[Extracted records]
--------------------------------------------------

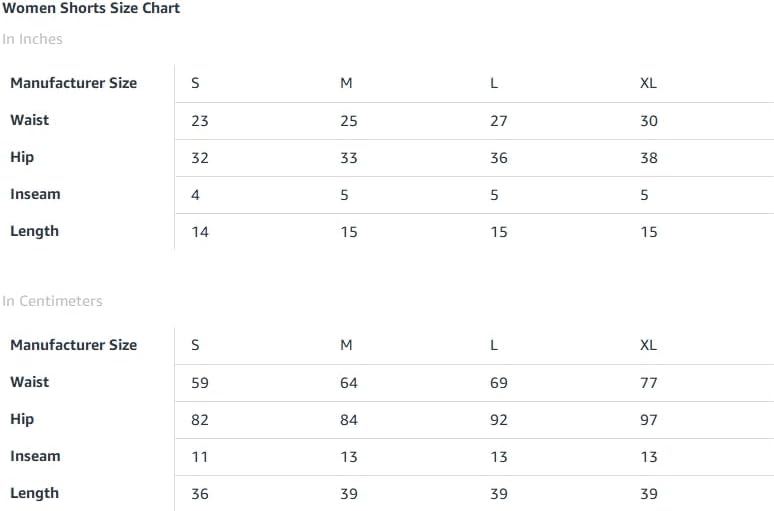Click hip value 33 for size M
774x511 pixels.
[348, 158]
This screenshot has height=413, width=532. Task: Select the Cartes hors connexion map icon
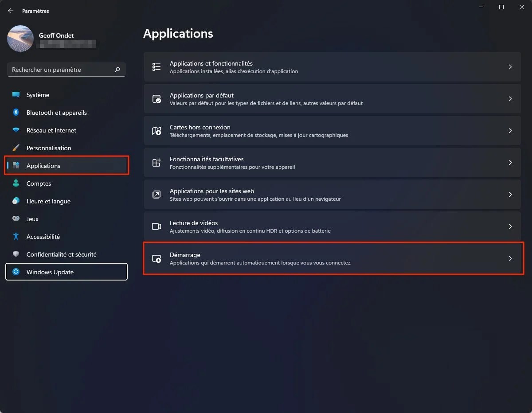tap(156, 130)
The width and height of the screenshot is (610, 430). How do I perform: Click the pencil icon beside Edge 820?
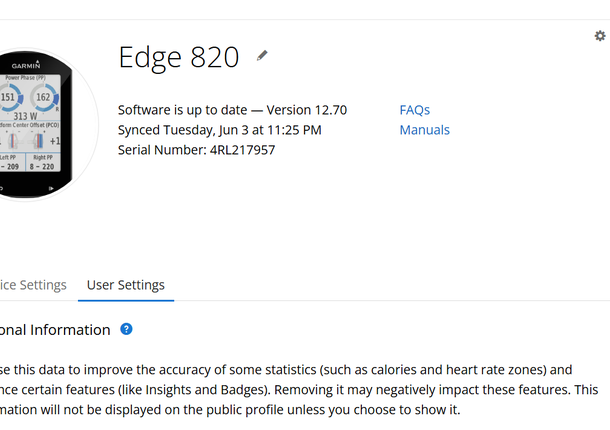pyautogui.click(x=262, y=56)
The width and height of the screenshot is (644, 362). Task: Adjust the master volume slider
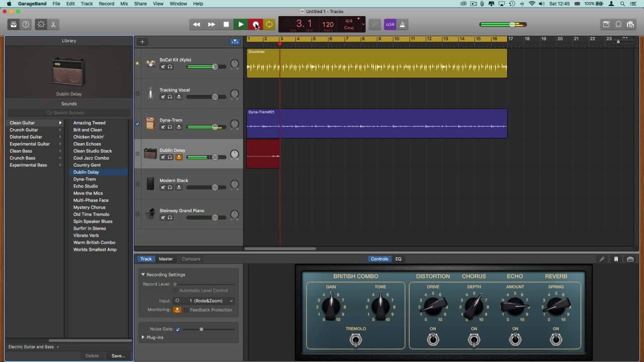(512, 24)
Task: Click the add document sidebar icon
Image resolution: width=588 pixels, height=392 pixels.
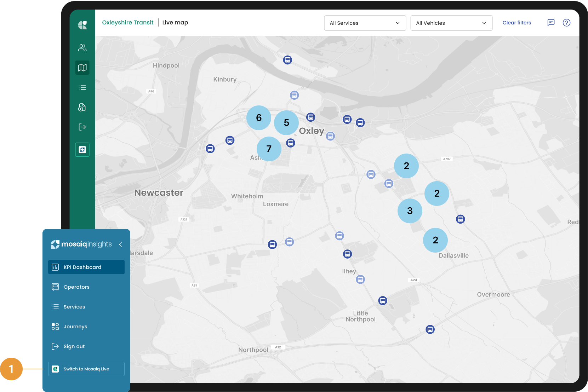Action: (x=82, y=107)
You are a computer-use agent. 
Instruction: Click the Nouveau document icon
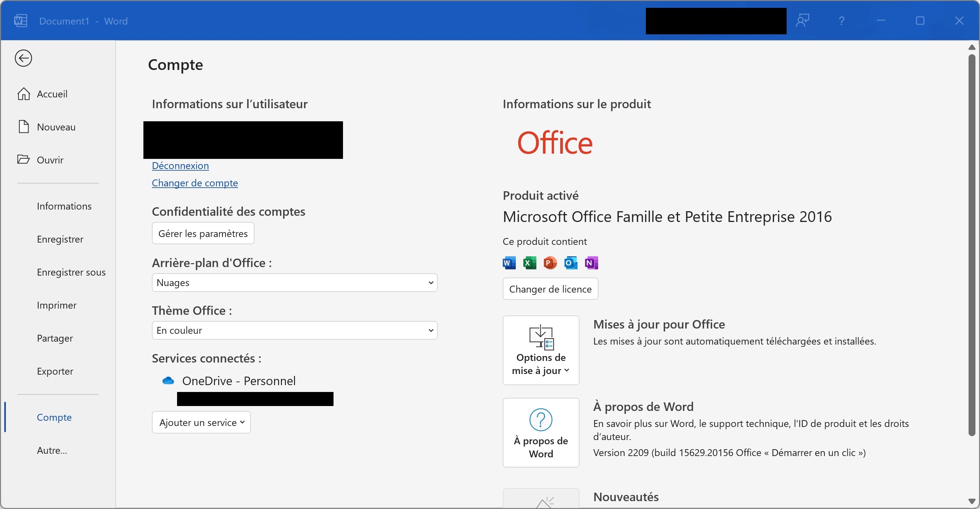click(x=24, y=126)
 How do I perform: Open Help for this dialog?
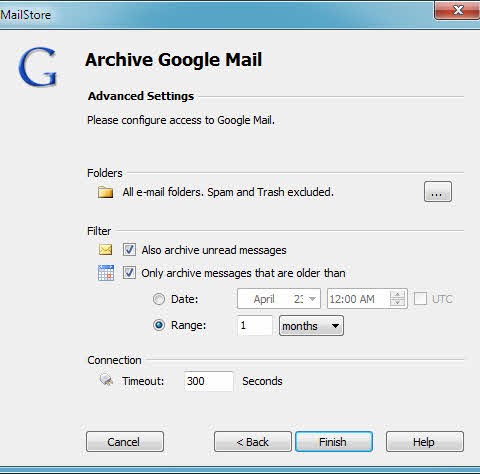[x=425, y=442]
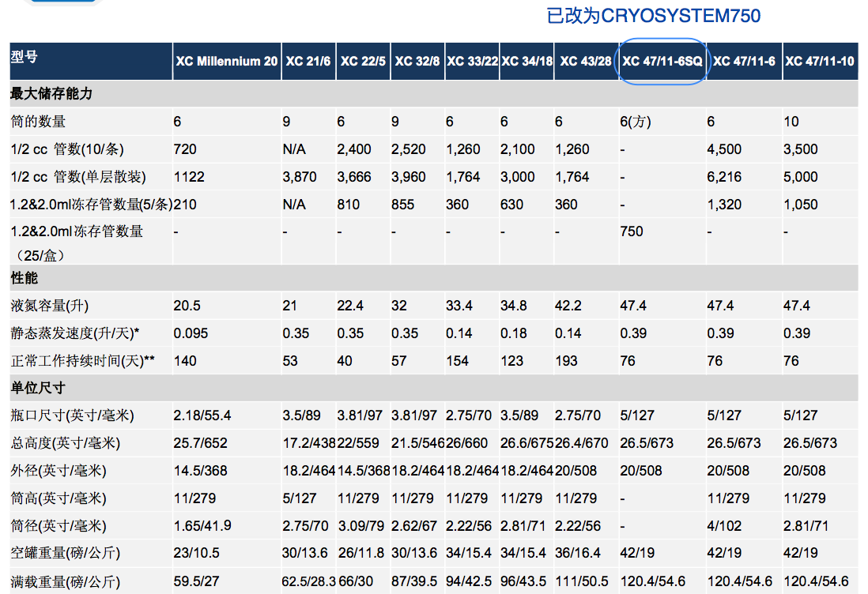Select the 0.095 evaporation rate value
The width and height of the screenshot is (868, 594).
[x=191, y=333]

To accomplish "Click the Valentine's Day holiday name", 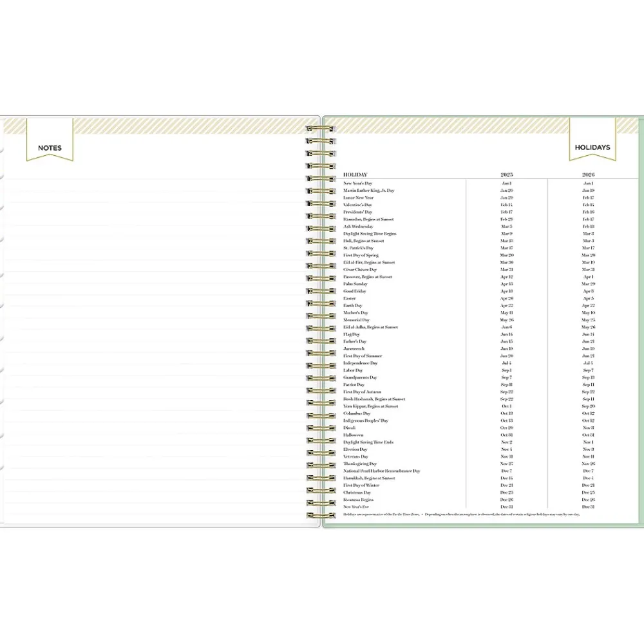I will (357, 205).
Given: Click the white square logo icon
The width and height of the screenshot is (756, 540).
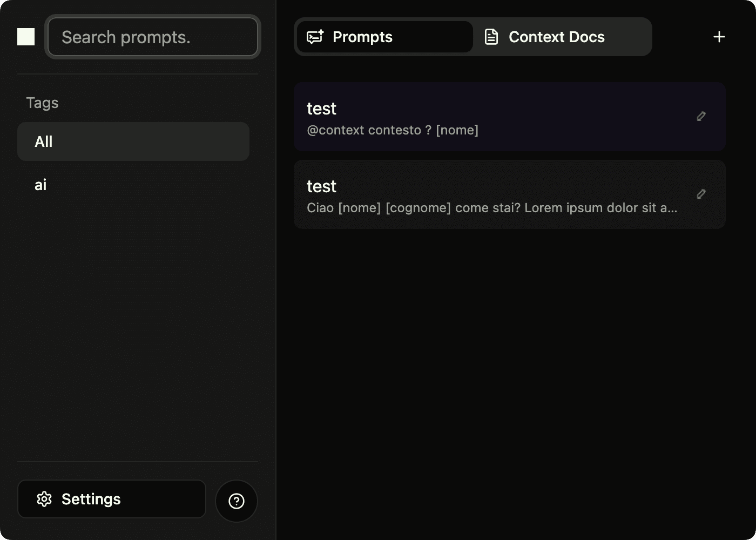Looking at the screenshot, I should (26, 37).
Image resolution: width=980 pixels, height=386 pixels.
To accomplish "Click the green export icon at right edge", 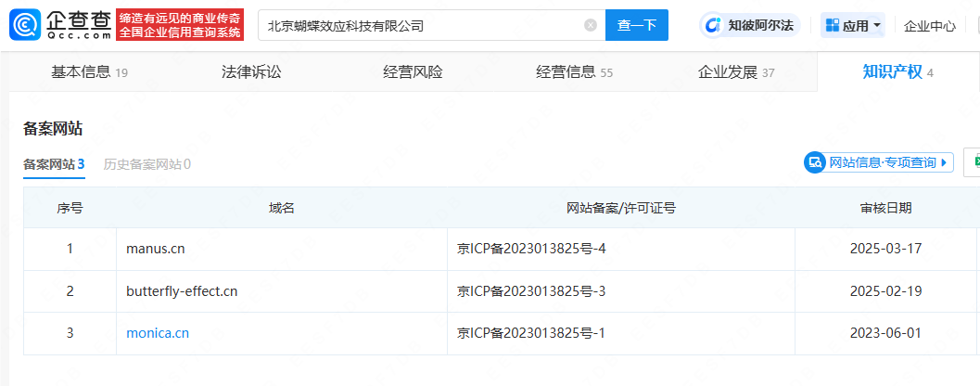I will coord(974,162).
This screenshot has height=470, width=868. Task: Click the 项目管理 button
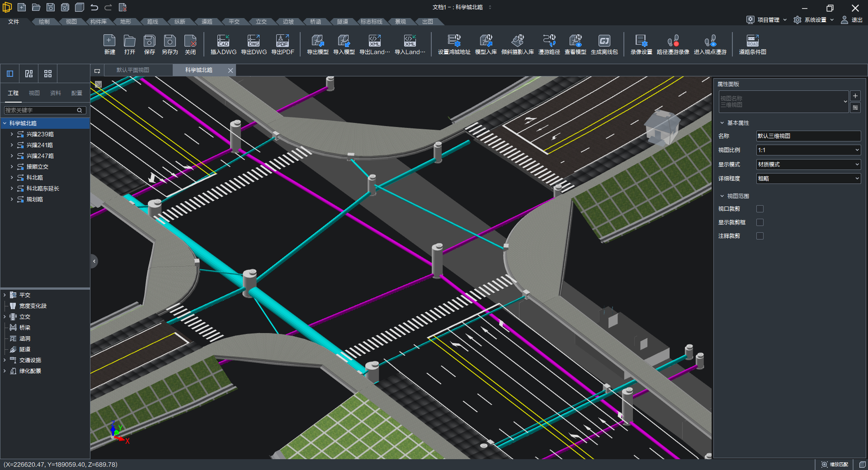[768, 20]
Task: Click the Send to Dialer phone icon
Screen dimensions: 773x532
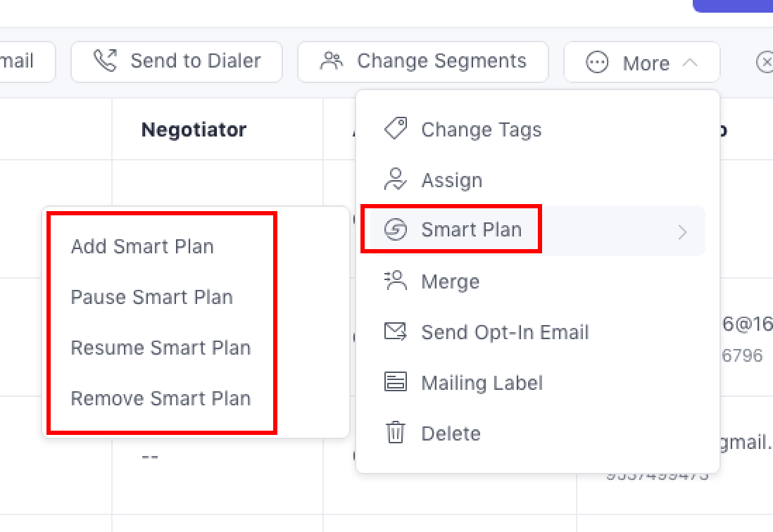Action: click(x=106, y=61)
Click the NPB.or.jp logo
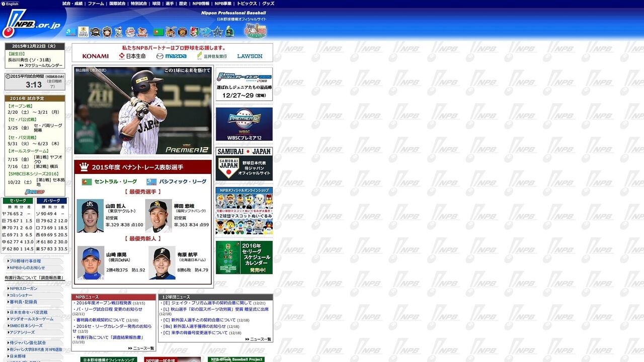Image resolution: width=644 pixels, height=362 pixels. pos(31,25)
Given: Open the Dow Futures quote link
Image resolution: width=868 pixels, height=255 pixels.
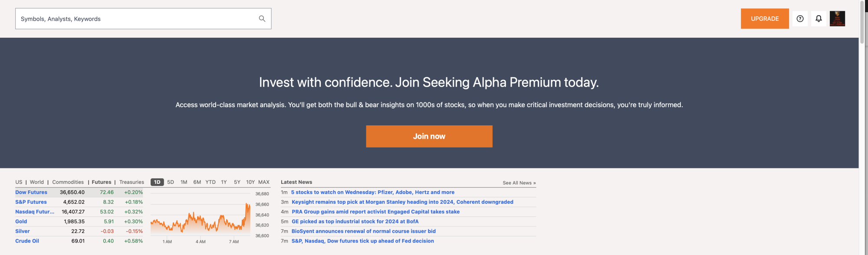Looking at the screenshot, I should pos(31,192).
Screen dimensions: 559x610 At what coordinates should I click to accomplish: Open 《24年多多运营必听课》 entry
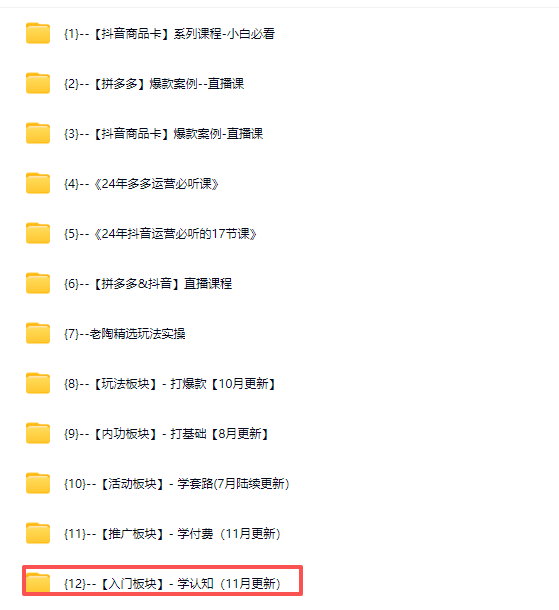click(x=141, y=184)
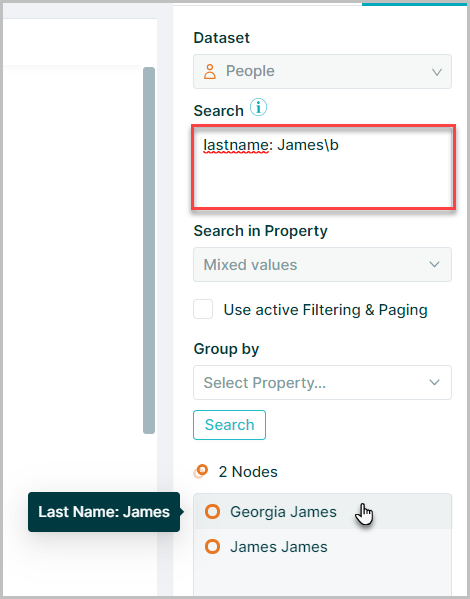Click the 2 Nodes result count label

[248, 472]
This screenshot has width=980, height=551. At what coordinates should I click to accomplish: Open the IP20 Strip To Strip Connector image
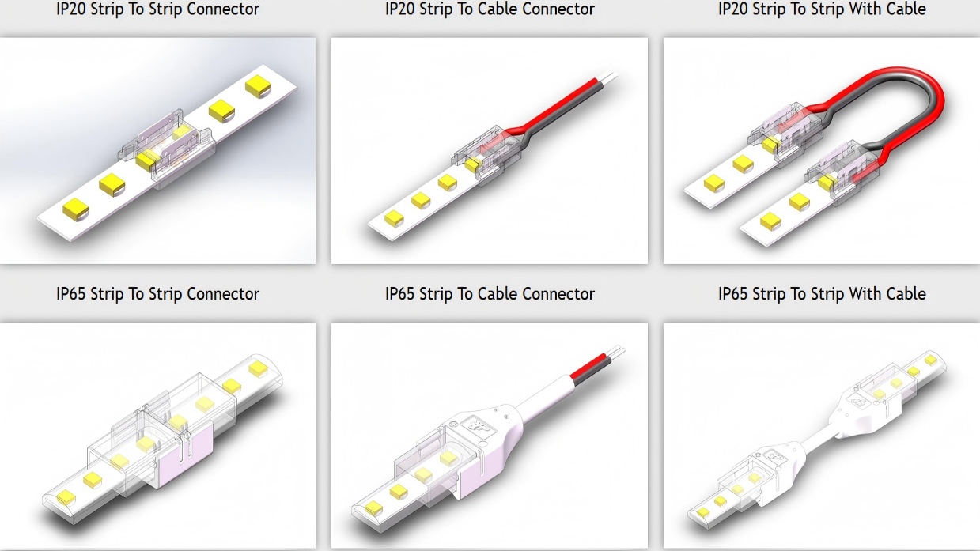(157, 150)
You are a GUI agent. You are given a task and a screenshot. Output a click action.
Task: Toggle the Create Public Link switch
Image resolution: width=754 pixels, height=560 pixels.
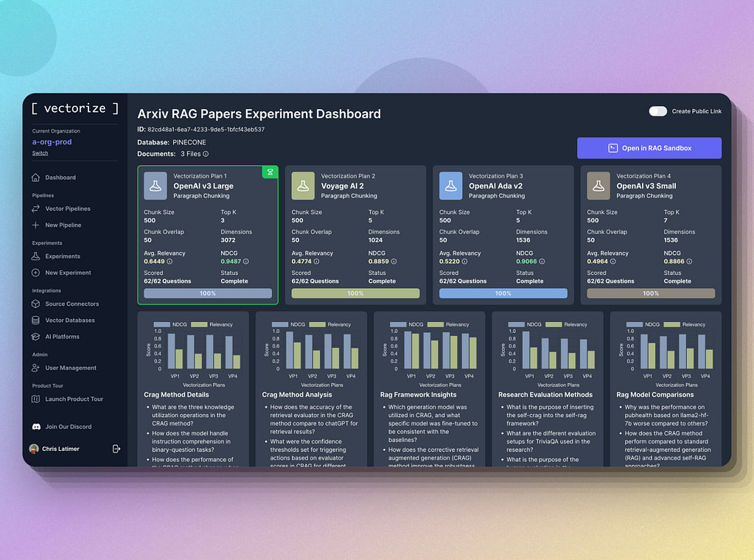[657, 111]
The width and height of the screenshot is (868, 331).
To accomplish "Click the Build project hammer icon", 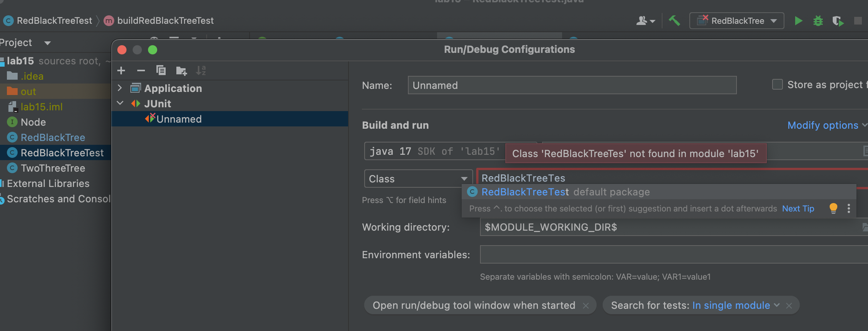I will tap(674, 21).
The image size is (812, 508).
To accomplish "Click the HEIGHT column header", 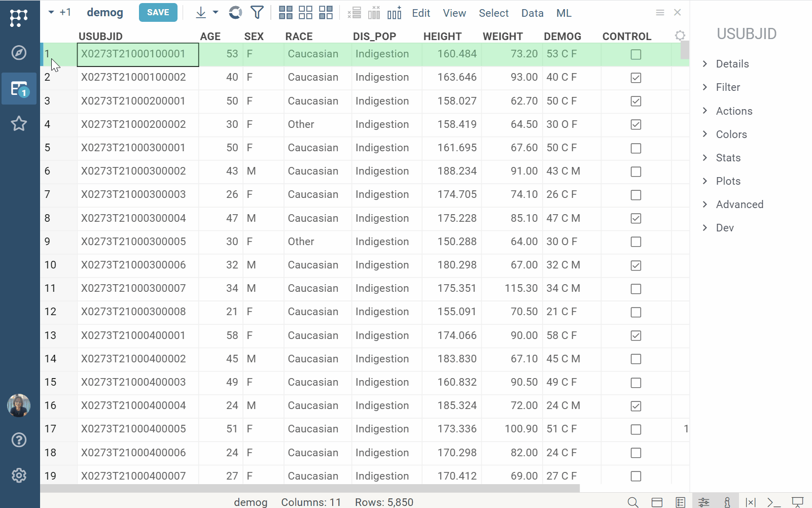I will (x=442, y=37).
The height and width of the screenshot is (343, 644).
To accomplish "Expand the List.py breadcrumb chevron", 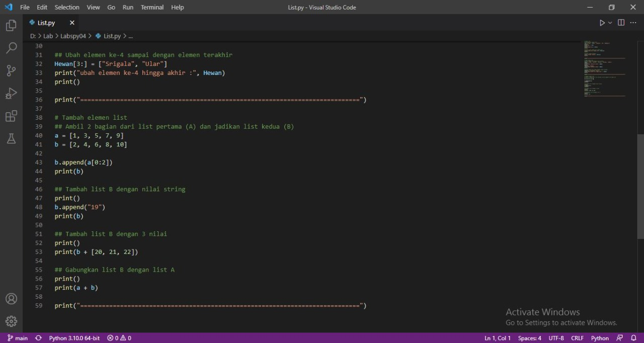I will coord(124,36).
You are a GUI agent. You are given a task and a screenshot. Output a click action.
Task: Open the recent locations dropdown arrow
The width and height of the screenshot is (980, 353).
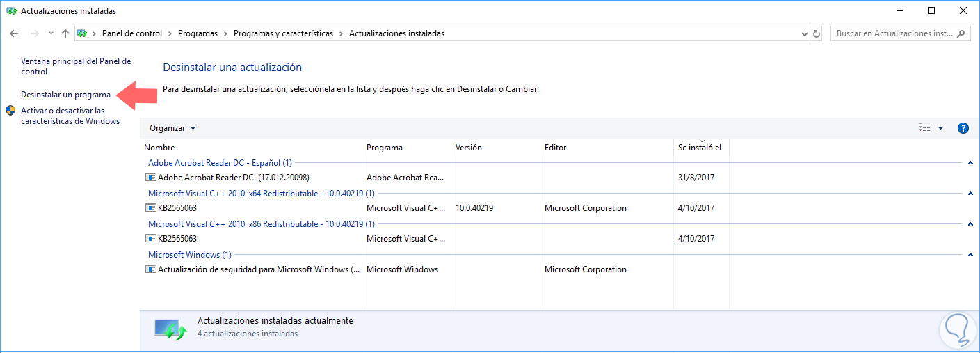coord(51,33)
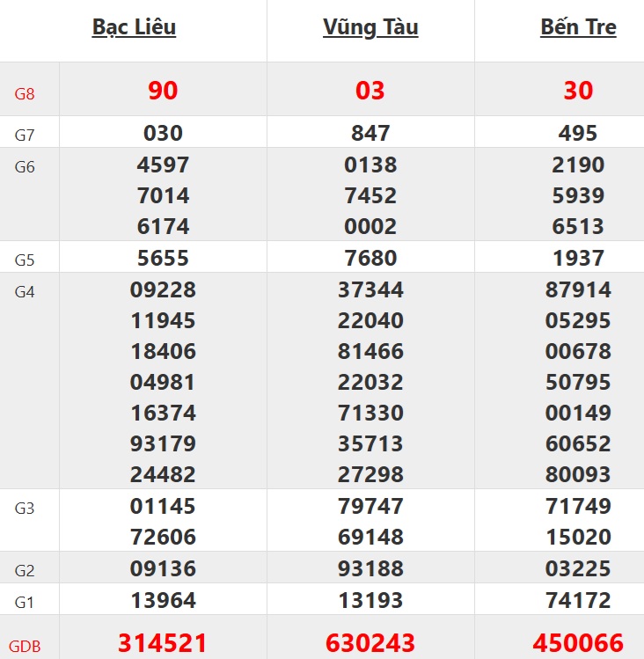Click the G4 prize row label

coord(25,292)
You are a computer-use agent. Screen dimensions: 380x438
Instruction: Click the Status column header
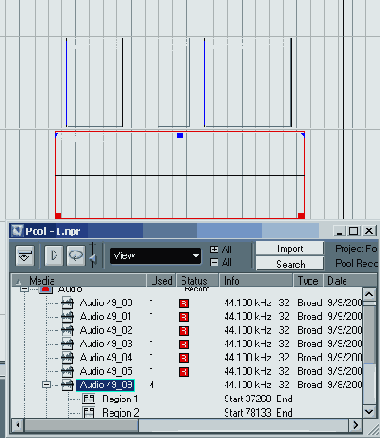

--------------------------------------------------

* **Work order**: The answer must be all the lines above that hold the word "computer".

* **Answer to the exercise**:
You are a computer-use agent. 
You are a computer-use agent. Screen dimensions: 380x438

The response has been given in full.